**Problem requirements:** Present all the rows below as a Markdown table with the columns Number and Line, numbering each line and leaving out blank lines. Leave the pictures out of the answer.

**Task inputs:**
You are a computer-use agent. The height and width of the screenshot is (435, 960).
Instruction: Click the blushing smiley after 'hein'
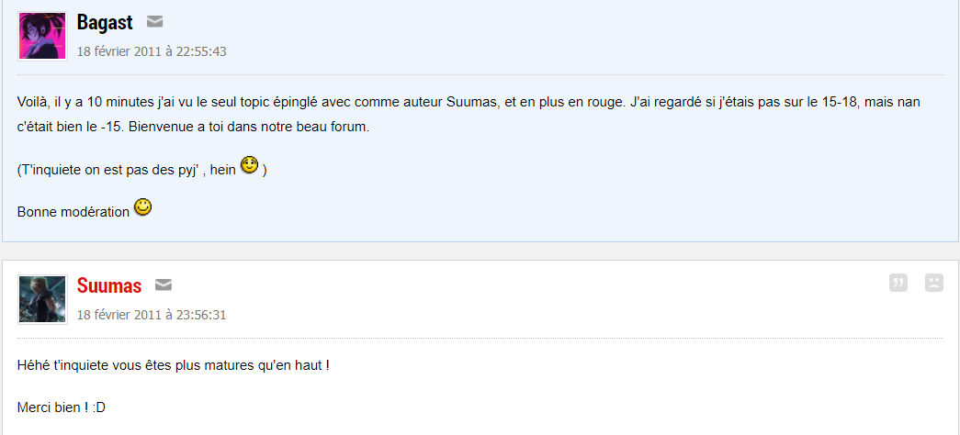coord(250,165)
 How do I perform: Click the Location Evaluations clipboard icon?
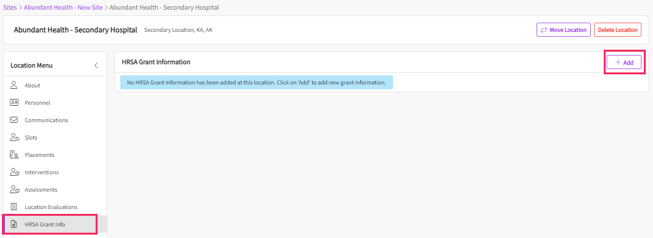coord(14,207)
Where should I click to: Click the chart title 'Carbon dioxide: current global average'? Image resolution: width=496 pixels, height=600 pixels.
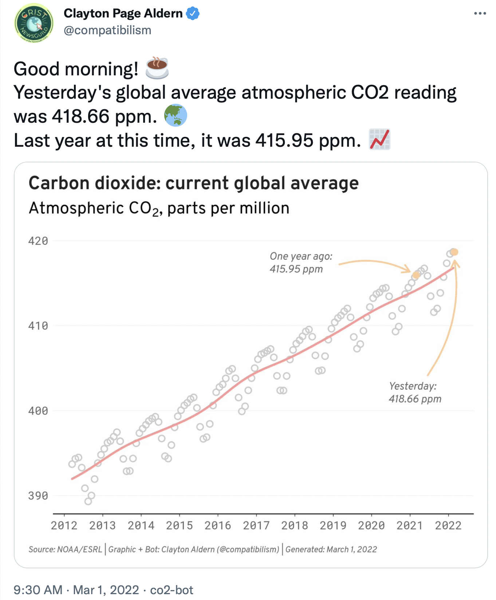click(193, 183)
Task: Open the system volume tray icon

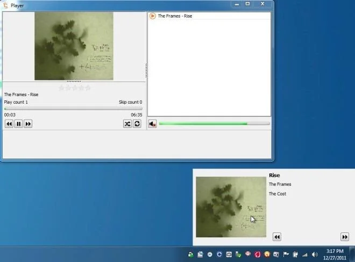Action: point(315,255)
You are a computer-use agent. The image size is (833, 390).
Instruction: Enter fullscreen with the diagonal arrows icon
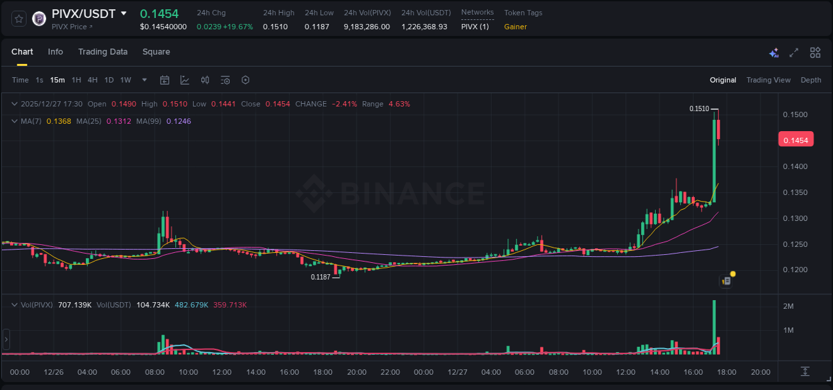(794, 52)
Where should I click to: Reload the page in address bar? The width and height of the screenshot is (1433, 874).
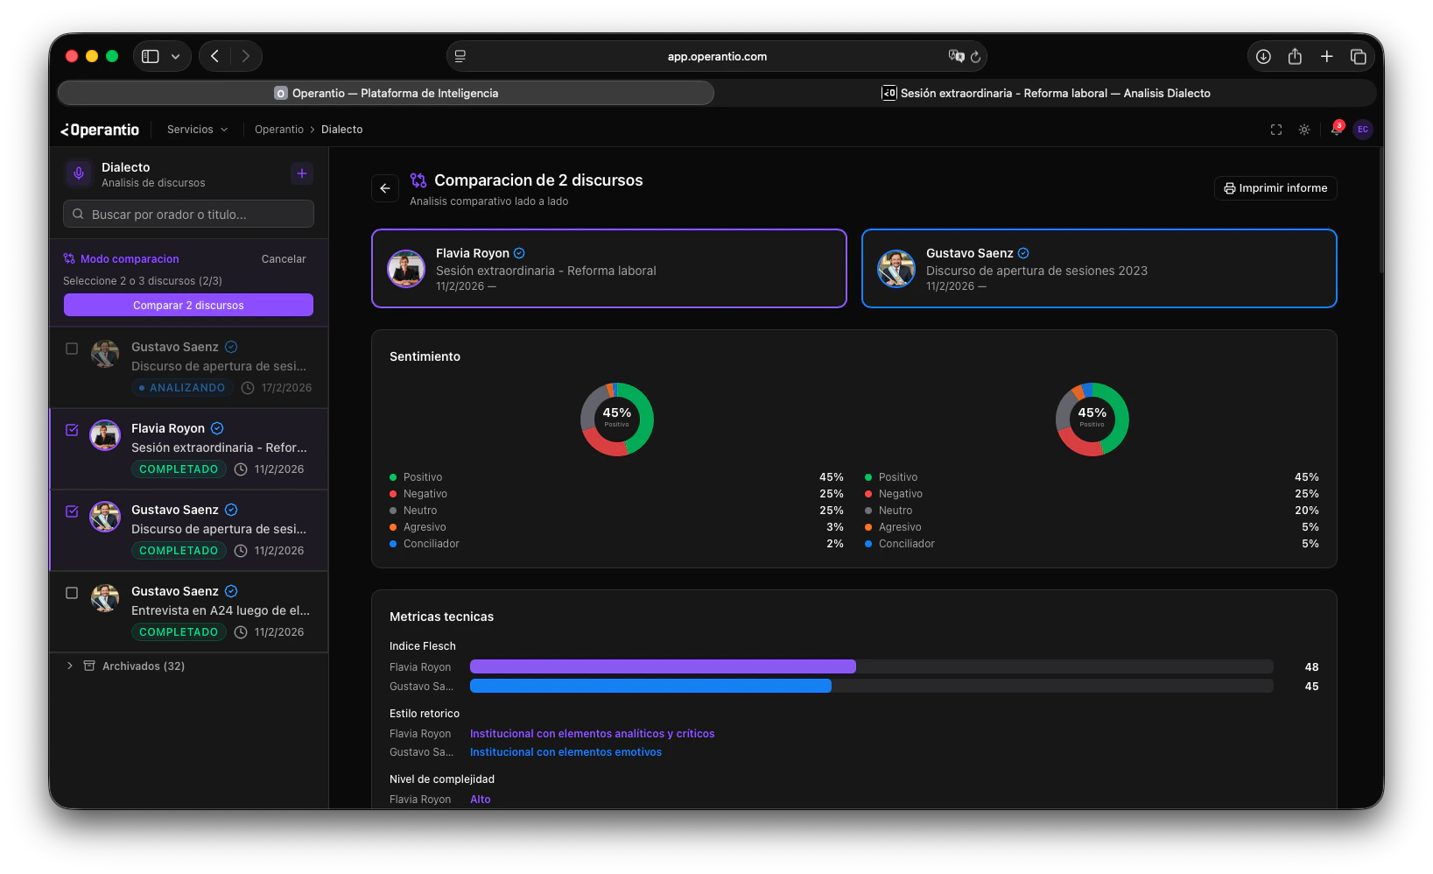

**Answer for the task:**
| Number | Line |
|---|---|
| 1 | You are a computer-use agent. The height and width of the screenshot is (435, 960). |
| 2 | Instruction: Click the blushing smiley after 'hein' |
| 3 | coord(250,165) |
| 4 |  How do I perform: Click the Location Evaluations clipboard icon? |
| 5 | coord(14,207) |
| 6 | Where should I click to: Click the chart title 'Carbon dioxide: current global average'? Image resolution: width=496 pixels, height=600 pixels. |
| 7 | click(193, 183) |
| 8 | Task: Open the system volume tray icon |
| 9 | Action: point(315,255) |
| 10 | You are a computer-use agent. The image size is (833, 390). |
| 11 | Instruction: Enter fullscreen with the diagonal arrows icon |
| 12 | (794, 52) |
| 13 | Where should I click to: Reload the page in address bar? The width and height of the screenshot is (1433, 874). |